Action Henk Review

Action Henk is a can-do sort of guy. Despite obviously letting himself go following a successful action-toy career, the moment the evil Dr Kentony steals his coveted Toy Of The Year award he’s straight back into the action, plastic gut in tow.

What that boils down to is making your way around a child’s bedroom via a series of increasingly complicated obstacle courses, while trying to do so in the fastest time possible utilising the physics-based gameplay in a similar way to the phenomenal Trials series. The opening controls you’re given to achieve this are very simple, with your character’s direction controlled by the left analogue stick, jump via the X button, and the crucial ability of butt-sliding mapped to the left trigger.

Just as in the Mario platformers, butt-sliding allows you to gain speed downhill, and you’ll quickly come to know when it’s most effective. You’ll also unlock Henk’s suction-cup grappling hook in the fourth series of levels, which you fire using the Square button. It’s a well utilised mechanic, though this set of levels seemed much easier to gain gold medals on in comparison to more or less every other one. That doesn’t stop it from remaining a lot of fun, and later levels definitely make up for this slight lull.

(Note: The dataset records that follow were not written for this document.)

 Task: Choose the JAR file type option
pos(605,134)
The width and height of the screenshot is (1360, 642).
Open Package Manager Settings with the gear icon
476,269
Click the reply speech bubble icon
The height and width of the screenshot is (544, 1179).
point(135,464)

Ragesquid have ensured that Action Henk offers up a worthy level of challenge, and even just reaching the bronze medal times can take a number of attempts. Progress through each batch of levels is gated behind certain medal requirements so you’ll have to perfect your early runs in order to access the later ones which helps give you some incentive beyond leaderboard bragging rights.

You’ll certainly find yourself mashing the restart button a great deal, though none of the courses ever felt insurmountable, and thankfully you’ll be returned immediately to the start without any loading which is ideal for this type of game.

The difficulty level isn’t always consistent mind you, and a tough course will pop up early on in a set, and then you’ll smash through the targets of later ones. You are somewhat assisted through each course by the appearance of the ghost for the bronze medal appearing alongside you which will help you to understand quite why your time is so poor, or where you’ve picked up time and then lost it.


It’s the character challenges that are amongst the most fiendish and excruciating levels, and though their completion nets you new characters to play as they’ll certainly place your pad in danger of being flung across the room with a speed that Henk would be proud of.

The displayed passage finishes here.